Tuesday, November 8th, at the Grand Events Center in Long Beach, five of Southern California’s most active and successful developers ascended the dais for a highly informative panel discussion on the current state and coming trends in the retail property development. Sandy Yavitz, President of the Yavitz Company, moderated a panel that included Patrick Cox, ValueRock Realty Partners; Scott Fawcett, Marinita Development Group; Bob Lewis, Pacific Development Group; Mark Schurgin, Festival Companies; and Arturo Sneider, Primestor Development.
Moderator Sandy Yavitz opened the discussion asking the panelist to share some of their biggest challenges…
What Are the Biggest Challenges in Retail Development Today?
Scott Fawcett of Marinita Development Group noted “Time and timing” as his firm’s most harrowing challenge in today’s market, a sentiment universally echoed by fellow panelists. Municipalities and utilities are slow to act, and simply gaining an audience with these organizations is more difficult than ever. Developers are struggling to secure entitlements and necessary infrastructure, particularly utilities, which often creates ongoing and difficult to resolve delays. And these delays result in penalties for failure to meet construction delivery dates.

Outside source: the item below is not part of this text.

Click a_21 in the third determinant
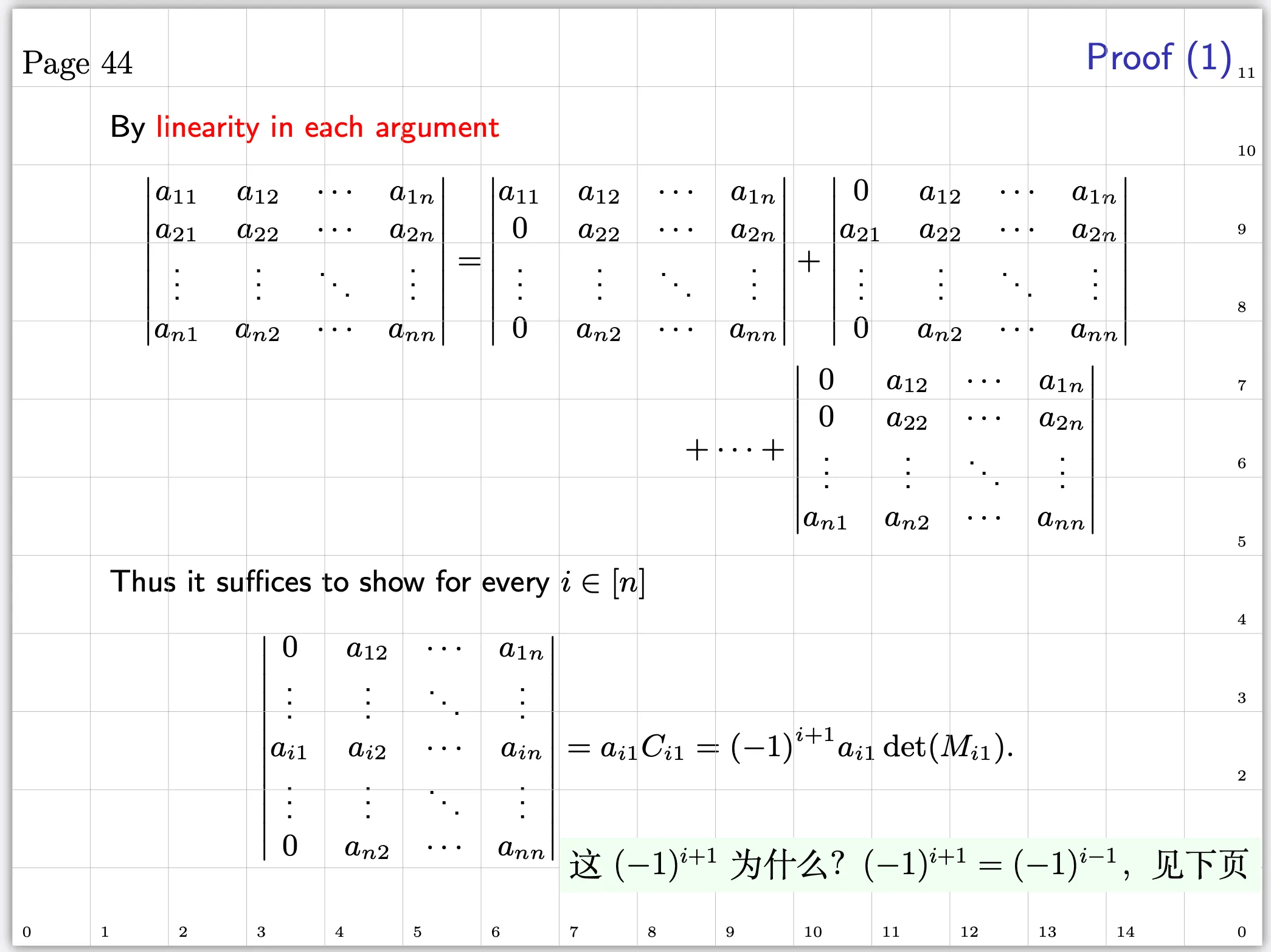 pos(859,231)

“Start early,” advises Patrick Cox of ValueRock Partners, “begin with utilities, then secure entitlements, and finally move on to construction,” Patrick says in describing what he considers the most effective workflow in the current development climate.

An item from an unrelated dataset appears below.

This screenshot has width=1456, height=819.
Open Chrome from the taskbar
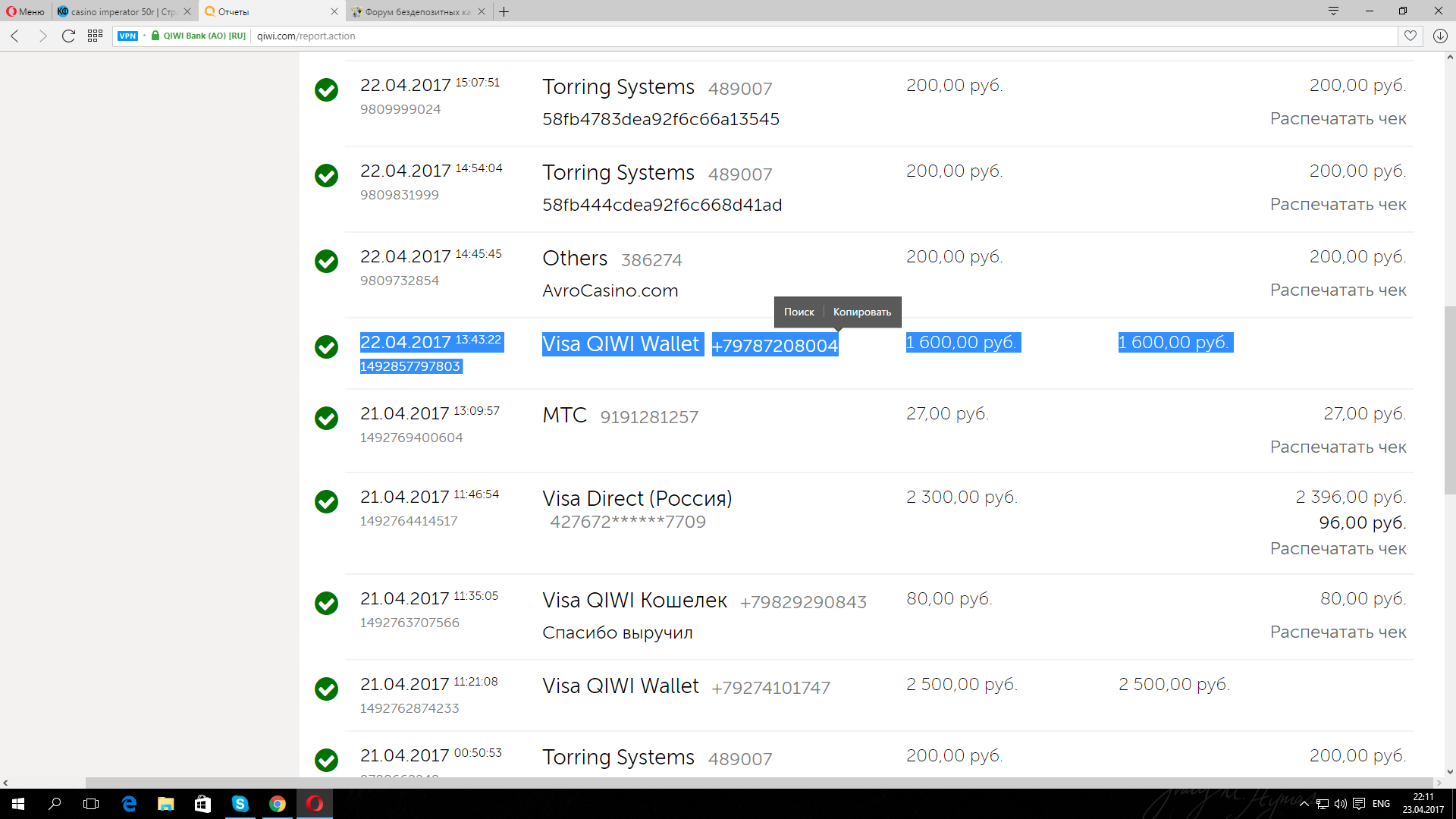(x=278, y=804)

“Tenants are analyzing and over-analyzing projects, final approval often takes six months to a year,” says Bob Lewis of Pacific Development Group. And with tenants slow to make firm commitments, kick-out clauses embedded in lease agreements, and slow-moving infrastructure further complicating the entire process, developers are in a “constant struggle to ensure all the ‘dominos’ fall in place at the right time.,” Lewis adds.
How do Developers Address Penalties?
“Just say no to risk,” Scott Fawcett advises in simply denying the inclusion of delayed delivery penalties. And be willing to “call their bluff,” Fawcett adds in dealing with tenants who threated to walk away from a deal over a penalty clause.
“Fight for a ‘reset date’” in the lease agreement, and “calendar that date” counsels Patrick Cox. If a project is not on track to meet the original delivery date, use the “reset date” clause and “seek to extend the delivery date,” Cox adds.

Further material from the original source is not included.